DATA LISTING
----------
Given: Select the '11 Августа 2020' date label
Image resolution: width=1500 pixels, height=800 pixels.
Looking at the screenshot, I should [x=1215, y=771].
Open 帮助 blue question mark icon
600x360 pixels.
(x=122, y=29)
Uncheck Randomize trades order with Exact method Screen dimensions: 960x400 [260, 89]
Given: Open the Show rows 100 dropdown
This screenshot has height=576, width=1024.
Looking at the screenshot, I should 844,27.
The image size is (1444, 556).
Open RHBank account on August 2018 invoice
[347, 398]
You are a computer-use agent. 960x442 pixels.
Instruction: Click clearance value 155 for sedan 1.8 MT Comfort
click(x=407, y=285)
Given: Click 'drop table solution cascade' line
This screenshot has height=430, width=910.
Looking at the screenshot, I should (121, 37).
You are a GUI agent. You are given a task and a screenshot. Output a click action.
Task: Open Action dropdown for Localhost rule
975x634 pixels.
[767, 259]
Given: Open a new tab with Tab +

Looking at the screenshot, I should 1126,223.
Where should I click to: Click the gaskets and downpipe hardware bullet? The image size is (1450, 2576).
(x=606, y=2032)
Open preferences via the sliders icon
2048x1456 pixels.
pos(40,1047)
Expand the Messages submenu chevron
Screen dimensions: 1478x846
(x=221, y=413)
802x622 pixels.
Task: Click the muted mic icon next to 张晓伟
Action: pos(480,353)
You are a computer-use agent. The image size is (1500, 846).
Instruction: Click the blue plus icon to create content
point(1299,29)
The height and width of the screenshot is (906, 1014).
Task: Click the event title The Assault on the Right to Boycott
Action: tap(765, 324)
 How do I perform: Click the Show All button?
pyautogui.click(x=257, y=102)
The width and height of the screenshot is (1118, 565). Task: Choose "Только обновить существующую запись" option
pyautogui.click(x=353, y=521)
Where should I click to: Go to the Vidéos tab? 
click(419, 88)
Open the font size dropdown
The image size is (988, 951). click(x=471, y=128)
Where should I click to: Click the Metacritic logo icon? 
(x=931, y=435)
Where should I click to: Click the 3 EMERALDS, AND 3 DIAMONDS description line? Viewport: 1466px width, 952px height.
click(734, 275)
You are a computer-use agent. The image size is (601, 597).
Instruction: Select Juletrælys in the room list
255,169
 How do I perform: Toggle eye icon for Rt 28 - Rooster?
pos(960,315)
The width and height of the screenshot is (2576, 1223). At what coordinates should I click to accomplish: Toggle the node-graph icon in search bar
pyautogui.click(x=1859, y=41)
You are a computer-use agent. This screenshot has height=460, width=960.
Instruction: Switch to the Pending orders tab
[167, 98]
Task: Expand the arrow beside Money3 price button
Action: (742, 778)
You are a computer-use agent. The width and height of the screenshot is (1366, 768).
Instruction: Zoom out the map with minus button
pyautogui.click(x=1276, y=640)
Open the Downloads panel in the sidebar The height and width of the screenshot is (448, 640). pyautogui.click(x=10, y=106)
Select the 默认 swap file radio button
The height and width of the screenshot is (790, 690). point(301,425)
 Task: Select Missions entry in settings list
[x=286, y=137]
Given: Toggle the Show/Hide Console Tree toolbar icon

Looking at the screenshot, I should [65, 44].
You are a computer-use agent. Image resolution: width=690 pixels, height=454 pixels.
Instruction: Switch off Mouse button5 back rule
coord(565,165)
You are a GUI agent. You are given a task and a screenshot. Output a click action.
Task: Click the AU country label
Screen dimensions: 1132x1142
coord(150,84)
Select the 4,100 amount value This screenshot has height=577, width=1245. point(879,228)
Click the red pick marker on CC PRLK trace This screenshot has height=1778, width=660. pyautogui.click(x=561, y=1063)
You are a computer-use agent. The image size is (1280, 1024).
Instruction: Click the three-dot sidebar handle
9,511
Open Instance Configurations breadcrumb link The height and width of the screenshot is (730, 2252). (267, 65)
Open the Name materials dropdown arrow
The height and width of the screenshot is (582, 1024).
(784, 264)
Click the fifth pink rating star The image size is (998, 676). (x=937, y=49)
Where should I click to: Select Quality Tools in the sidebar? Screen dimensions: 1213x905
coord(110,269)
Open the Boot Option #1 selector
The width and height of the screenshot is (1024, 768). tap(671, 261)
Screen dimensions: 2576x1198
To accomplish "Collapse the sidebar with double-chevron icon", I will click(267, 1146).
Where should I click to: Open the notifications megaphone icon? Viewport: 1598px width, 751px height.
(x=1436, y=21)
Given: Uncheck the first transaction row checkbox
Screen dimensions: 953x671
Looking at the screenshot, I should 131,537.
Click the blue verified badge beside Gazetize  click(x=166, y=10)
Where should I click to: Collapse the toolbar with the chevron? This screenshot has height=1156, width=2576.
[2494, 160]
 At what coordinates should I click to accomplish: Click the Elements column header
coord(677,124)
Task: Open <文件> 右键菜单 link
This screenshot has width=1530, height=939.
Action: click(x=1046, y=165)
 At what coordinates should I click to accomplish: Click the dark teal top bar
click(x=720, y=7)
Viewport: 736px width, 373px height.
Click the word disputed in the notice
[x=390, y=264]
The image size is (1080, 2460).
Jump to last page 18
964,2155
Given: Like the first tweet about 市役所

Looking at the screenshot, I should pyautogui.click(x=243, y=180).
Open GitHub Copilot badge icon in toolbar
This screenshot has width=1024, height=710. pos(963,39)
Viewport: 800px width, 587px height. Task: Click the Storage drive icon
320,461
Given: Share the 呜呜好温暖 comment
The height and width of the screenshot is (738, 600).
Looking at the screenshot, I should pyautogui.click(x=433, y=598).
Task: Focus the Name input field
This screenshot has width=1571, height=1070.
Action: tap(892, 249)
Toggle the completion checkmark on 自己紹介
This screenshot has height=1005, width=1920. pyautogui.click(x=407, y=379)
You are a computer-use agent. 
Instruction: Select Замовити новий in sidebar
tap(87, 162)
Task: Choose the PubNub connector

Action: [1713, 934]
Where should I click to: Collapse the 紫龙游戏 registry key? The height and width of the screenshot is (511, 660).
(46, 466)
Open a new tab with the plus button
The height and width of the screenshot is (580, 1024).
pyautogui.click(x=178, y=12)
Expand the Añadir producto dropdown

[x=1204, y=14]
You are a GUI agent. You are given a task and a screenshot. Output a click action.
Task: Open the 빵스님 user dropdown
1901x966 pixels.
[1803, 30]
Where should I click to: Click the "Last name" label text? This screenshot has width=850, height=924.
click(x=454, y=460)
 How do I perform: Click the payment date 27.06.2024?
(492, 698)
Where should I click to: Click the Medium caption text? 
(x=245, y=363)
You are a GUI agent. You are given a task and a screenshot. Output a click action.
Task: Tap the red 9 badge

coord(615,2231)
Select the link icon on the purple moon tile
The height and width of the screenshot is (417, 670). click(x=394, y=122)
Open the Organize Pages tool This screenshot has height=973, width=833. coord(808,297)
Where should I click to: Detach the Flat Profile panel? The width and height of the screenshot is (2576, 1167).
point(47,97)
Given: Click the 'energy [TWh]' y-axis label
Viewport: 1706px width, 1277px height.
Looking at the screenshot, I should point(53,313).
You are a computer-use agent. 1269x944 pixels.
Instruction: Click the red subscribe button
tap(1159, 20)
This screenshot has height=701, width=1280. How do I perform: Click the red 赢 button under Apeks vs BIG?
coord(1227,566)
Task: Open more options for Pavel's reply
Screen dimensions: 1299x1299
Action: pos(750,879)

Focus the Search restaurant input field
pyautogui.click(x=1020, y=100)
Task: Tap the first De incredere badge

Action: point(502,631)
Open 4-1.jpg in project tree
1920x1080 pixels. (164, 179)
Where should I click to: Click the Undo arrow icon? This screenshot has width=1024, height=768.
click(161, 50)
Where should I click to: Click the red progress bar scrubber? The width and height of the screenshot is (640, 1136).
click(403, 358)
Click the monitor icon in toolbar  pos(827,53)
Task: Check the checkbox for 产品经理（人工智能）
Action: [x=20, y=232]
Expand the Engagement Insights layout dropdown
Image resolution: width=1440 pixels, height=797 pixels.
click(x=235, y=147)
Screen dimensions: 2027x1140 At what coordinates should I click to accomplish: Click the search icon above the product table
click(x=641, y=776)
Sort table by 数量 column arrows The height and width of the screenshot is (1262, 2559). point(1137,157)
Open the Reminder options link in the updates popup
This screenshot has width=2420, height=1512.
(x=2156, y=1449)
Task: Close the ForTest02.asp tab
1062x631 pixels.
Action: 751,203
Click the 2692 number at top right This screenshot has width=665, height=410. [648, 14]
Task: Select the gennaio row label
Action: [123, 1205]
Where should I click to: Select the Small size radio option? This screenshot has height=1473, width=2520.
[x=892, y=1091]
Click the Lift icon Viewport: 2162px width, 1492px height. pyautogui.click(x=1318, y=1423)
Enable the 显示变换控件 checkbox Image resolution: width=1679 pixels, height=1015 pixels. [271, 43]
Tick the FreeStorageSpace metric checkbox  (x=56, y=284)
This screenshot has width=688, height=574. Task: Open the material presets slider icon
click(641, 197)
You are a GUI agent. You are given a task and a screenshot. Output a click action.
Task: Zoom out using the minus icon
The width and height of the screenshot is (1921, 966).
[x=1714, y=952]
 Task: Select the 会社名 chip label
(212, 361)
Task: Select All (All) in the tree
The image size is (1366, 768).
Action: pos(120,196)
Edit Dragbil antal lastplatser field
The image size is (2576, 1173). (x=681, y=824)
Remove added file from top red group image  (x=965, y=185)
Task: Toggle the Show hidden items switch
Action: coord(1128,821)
----------
CHALLENGE
Please express the items above, from their first line through the line containing "click(x=407, y=285)", both ends included, as a JSON list of strings with one string per line. Leave out any blank lines.

COMPLETE ANSWER
[
  "Given: Select the '11 Августа 2020' date label",
  "Image resolution: width=1500 pixels, height=800 pixels.",
  "Looking at the screenshot, I should [x=1215, y=771].",
  "Open 帮助 blue question mark icon",
  "600x360 pixels.",
  "(x=122, y=29)",
  "Uncheck Randomize trades order with Exact method Screen dimensions: 960x400 [260, 89]",
  "Given: Open the Show rows 100 dropdown",
  "This screenshot has height=576, width=1024.",
  "Looking at the screenshot, I should 844,27.",
  "The image size is (1444, 556).",
  "Open RHBank account on August 2018 invoice",
  "[347, 398]",
  "You are a computer-use agent. 960x442 pixels.",
  "Instruction: Click clearance value 155 for sedan 1.8 MT Comfort",
  "click(x=407, y=285)"
]